### [The exercise]
Reproduce the lines below verbatim, beginning with the line that contains "Given: Click the GitHub API octocat icon" and continuing through the end of the records, with both ends included.

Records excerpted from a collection
>>>
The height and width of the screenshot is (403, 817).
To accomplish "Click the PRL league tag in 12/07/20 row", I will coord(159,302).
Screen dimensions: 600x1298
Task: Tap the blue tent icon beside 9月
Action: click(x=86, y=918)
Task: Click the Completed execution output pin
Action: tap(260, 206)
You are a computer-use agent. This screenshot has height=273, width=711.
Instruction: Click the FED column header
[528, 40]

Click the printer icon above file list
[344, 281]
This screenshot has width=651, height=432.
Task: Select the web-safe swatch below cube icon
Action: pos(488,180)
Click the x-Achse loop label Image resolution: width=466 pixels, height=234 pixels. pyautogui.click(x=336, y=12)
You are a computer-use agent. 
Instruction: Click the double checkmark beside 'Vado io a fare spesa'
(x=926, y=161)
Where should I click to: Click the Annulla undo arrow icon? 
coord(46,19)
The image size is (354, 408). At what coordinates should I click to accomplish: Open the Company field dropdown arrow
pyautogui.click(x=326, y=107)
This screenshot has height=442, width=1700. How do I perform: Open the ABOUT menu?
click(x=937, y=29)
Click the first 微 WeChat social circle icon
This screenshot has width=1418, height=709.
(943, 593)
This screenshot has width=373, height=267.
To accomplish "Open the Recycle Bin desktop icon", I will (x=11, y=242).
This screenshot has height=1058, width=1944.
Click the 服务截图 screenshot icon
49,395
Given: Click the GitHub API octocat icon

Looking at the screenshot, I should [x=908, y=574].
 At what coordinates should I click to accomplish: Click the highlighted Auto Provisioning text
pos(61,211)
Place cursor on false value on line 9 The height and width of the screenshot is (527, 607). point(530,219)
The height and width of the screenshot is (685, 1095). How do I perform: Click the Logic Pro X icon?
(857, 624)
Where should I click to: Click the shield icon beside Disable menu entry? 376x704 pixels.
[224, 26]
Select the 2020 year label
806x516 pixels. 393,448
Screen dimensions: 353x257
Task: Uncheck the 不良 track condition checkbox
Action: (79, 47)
<<<
### [Exercise result]
Given: Click the GitHub API octocat icon

Looking at the screenshot, I should [x=908, y=574].
 At what coordinates should I click to accomplish: Click the highlighted Auto Provisioning text
pos(61,211)
Place cursor on false value on line 9 The height and width of the screenshot is (527, 607). point(530,219)
The height and width of the screenshot is (685, 1095). How do I perform: Click the Logic Pro X icon?
(857, 624)
Where should I click to: Click the shield icon beside Disable menu entry? 376x704 pixels.
[224, 26]
Select the 2020 year label
806x516 pixels. 393,448
Screen dimensions: 353x257
Task: Uncheck the 不良 track condition checkbox
Action: (79, 47)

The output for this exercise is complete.